| Action item |
Reproduce the records below exactly, with nothing altered.

***** Exercise data

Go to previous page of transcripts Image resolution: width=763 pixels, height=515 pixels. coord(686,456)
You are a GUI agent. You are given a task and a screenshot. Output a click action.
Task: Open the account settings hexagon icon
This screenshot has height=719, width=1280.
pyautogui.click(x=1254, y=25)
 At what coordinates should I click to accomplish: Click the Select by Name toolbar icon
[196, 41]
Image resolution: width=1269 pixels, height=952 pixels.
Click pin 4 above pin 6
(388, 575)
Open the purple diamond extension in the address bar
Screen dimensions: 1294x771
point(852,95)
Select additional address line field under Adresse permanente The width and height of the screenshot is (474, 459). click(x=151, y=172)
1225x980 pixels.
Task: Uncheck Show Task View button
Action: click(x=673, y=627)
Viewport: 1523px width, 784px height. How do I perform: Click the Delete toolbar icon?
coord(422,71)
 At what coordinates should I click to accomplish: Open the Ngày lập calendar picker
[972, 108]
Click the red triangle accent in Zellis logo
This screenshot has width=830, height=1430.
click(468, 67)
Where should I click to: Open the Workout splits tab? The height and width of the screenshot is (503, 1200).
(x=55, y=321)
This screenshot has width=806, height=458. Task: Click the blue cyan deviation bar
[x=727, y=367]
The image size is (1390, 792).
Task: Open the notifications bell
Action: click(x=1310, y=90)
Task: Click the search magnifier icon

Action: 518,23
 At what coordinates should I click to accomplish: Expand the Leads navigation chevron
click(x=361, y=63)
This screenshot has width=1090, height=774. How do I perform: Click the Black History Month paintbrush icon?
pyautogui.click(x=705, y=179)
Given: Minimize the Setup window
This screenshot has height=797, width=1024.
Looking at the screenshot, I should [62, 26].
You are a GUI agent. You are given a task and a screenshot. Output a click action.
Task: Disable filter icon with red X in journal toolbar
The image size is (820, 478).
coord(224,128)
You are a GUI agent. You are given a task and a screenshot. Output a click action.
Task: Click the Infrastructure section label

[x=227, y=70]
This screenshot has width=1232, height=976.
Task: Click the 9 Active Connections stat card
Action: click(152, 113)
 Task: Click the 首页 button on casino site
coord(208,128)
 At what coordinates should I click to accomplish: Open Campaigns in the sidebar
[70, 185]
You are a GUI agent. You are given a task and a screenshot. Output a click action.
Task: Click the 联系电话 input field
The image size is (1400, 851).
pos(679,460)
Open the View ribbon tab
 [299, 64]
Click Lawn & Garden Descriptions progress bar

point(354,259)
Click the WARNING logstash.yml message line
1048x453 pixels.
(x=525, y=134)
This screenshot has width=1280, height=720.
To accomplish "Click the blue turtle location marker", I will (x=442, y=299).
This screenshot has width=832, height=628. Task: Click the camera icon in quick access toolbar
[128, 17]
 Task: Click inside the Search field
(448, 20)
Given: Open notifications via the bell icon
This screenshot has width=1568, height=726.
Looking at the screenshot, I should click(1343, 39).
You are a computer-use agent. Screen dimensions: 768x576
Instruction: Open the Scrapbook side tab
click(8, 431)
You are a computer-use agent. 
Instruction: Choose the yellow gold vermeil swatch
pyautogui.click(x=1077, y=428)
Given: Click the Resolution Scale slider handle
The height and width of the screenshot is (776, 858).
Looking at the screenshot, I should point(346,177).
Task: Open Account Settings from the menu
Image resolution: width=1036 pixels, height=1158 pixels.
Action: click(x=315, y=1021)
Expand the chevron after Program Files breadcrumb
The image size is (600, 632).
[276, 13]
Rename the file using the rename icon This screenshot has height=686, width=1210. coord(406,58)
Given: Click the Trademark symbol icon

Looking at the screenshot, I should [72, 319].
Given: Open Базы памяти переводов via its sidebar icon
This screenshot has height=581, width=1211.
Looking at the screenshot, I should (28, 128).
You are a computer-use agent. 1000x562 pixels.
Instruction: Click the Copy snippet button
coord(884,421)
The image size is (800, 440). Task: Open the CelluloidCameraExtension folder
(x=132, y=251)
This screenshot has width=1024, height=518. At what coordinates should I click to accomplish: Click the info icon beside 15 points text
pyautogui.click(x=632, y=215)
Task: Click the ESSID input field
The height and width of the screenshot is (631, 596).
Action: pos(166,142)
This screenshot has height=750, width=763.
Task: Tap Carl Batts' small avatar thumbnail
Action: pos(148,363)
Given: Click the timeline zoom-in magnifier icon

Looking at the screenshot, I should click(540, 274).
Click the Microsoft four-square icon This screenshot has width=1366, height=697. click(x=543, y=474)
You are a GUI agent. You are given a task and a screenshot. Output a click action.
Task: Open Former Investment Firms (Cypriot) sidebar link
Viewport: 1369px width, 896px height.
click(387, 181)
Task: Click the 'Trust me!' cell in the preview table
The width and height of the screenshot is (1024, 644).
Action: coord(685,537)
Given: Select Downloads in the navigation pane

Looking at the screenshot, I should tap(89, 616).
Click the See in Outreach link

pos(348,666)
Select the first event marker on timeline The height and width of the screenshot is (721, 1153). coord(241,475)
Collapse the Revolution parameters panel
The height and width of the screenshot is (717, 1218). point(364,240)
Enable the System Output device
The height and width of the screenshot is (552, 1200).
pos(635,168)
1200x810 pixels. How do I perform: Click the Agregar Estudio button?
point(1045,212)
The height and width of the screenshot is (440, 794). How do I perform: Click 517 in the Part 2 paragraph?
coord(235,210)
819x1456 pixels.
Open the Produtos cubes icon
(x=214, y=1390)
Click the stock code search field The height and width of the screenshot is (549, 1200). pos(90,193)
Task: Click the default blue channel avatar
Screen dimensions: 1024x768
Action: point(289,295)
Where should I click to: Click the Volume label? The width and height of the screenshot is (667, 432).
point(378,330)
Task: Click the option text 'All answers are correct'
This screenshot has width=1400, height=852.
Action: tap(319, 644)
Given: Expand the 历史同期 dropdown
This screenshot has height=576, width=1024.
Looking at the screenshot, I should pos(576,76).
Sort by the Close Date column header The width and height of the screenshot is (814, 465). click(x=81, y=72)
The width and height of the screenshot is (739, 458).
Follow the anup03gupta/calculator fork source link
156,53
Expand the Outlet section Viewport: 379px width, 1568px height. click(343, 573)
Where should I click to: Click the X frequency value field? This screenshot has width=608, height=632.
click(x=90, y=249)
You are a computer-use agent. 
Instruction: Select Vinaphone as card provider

**********

| Result below |
Go to previous page of transcripts Image resolution: width=763 pixels, height=515 pixels. coord(686,456)
You are a GUI agent. You are given a task and a screenshot. Output a click action.
Task: Open the account settings hexagon icon
This screenshot has height=719, width=1280.
pyautogui.click(x=1254, y=25)
 At what coordinates should I click to accomplish: Click the Select by Name toolbar icon
[196, 41]
Image resolution: width=1269 pixels, height=952 pixels.
Click pin 4 above pin 6
(388, 575)
Open the purple diamond extension in the address bar
Screen dimensions: 1294x771
point(852,95)
Select additional address line field under Adresse permanente The width and height of the screenshot is (474, 459). click(x=151, y=172)
1225x980 pixels.
Task: Uncheck Show Task View button
Action: click(x=673, y=627)
Viewport: 1523px width, 784px height. How do I perform: Click the Delete toolbar icon?
coord(422,71)
 At what coordinates should I click to accomplish: Open the Ngày lập calendar picker
[972, 108]
Click the red triangle accent in Zellis logo
This screenshot has width=830, height=1430.
click(468, 67)
Where should I click to: Open the Workout splits tab? The height and width of the screenshot is (503, 1200).
(x=55, y=321)
This screenshot has width=806, height=458. Task: Click the blue cyan deviation bar
[x=727, y=367]
The image size is (1390, 792).
Task: Open the notifications bell
Action: click(x=1310, y=90)
Task: Click the search magnifier icon

Action: 518,23
 At what coordinates should I click to accomplish: Expand the Leads navigation chevron
click(x=361, y=63)
This screenshot has width=1090, height=774. How do I perform: Click the Black History Month paintbrush icon?
pyautogui.click(x=705, y=179)
Given: Minimize the Setup window
This screenshot has height=797, width=1024.
Looking at the screenshot, I should [62, 26].
You are a GUI agent. You are given a task and a screenshot. Output a click action.
Task: Disable filter icon with red X in journal toolbar
The image size is (820, 478).
coord(224,128)
You are a GUI agent. You are given a task and a screenshot. Output a click action.
Task: Click the Infrastructure section label

[x=227, y=70]
This screenshot has width=1232, height=976.
Task: Click the 9 Active Connections stat card
Action: click(152, 113)
 Task: Click the 首页 button on casino site
coord(208,128)
 At what coordinates should I click to accomplish: Open Campaigns in the sidebar
[70, 185]
You are a GUI agent. You are given a task and a screenshot. Output a click action.
Task: Click the 联系电话 input field
The image size is (1400, 851).
pos(679,460)
Open the View ribbon tab
 [299, 64]
Click Lawn & Garden Descriptions progress bar

point(354,259)
Click the WARNING logstash.yml message line
1048x453 pixels.
(x=525, y=134)
This screenshot has width=1280, height=720.
To accomplish "Click the blue turtle location marker", I will (x=442, y=299).
This screenshot has width=832, height=628. Task: Click the camera icon in quick access toolbar
[128, 17]
 Task: Click inside the Search field
(448, 20)
Given: Open notifications via the bell icon
This screenshot has width=1568, height=726.
Looking at the screenshot, I should click(1343, 39).
You are a computer-use agent. Screen dimensions: 768x576
Instruction: Open the Scrapbook side tab
click(8, 431)
You are a computer-use agent. 
Instruction: Choose the yellow gold vermeil swatch
pyautogui.click(x=1077, y=428)
Given: Click the Resolution Scale slider handle
The height and width of the screenshot is (776, 858).
Looking at the screenshot, I should point(346,177).
Task: Open Account Settings from the menu
Image resolution: width=1036 pixels, height=1158 pixels.
Action: click(x=315, y=1021)
Expand the chevron after Program Files breadcrumb
The image size is (600, 632).
[276, 13]
Rename the file using the rename icon This screenshot has height=686, width=1210. coord(406,58)
Given: Click the Trademark symbol icon

Looking at the screenshot, I should [72, 319].
Given: Open Базы памяти переводов via its sidebar icon
This screenshot has height=581, width=1211.
Looking at the screenshot, I should (28, 128).
You are a computer-use agent. 1000x562 pixels.
Instruction: Click the Copy snippet button
coord(884,421)
The image size is (800, 440). Task: Open the CelluloidCameraExtension folder
(x=132, y=251)
This screenshot has width=1024, height=518. At what coordinates should I click to accomplish: Click the info icon beside 15 points text
pyautogui.click(x=632, y=215)
Task: Click the ESSID input field
The height and width of the screenshot is (631, 596).
Action: pos(166,142)
This screenshot has height=750, width=763.
Task: Tap Carl Batts' small avatar thumbnail
Action: pos(148,363)
Given: Click the timeline zoom-in magnifier icon

Looking at the screenshot, I should click(540, 274).
Click the Microsoft four-square icon This screenshot has width=1366, height=697. click(x=543, y=474)
You are a GUI agent. You are given a task and a screenshot. Output a click action.
Task: Open Former Investment Firms (Cypriot) sidebar link
Viewport: 1369px width, 896px height.
click(387, 181)
Task: Click the 'Trust me!' cell in the preview table
The width and height of the screenshot is (1024, 644).
Action: coord(685,537)
Given: Select Downloads in the navigation pane

Looking at the screenshot, I should tap(89, 616).
Click the See in Outreach link

pos(348,666)
Select the first event marker on timeline The height and width of the screenshot is (721, 1153). coord(241,475)
Collapse the Revolution parameters panel
The height and width of the screenshot is (717, 1218). point(364,240)
Enable the System Output device
The height and width of the screenshot is (552, 1200).
pos(635,168)
1200x810 pixels. How do I perform: Click the Agregar Estudio button?
point(1045,212)
The height and width of the screenshot is (440, 794). How do I perform: Click 517 in the Part 2 paragraph?
coord(235,210)
819x1456 pixels.
Open the Produtos cubes icon
(x=214, y=1390)
Click the stock code search field The height and width of the screenshot is (549, 1200). pos(90,193)
Task: Click the default blue channel avatar
Screen dimensions: 1024x768
Action: point(289,295)
Where should I click to: Click the Volume label? The width and height of the screenshot is (667, 432).
point(378,330)
Task: Click the option text 'All answers are correct'
This screenshot has width=1400, height=852.
Action: tap(319, 644)
Given: Expand the 历史同期 dropdown
This screenshot has height=576, width=1024.
Looking at the screenshot, I should pos(576,76).
Sort by the Close Date column header The width and height of the screenshot is (814, 465). click(x=81, y=72)
The width and height of the screenshot is (739, 458).
Follow the anup03gupta/calculator fork source link
156,53
Expand the Outlet section Viewport: 379px width, 1568px height. click(343, 573)
Where should I click to: Click the X frequency value field? This screenshot has width=608, height=632.
click(x=90, y=249)
You are a computer-use agent. 
Instruction: Select Vinaphone as card provider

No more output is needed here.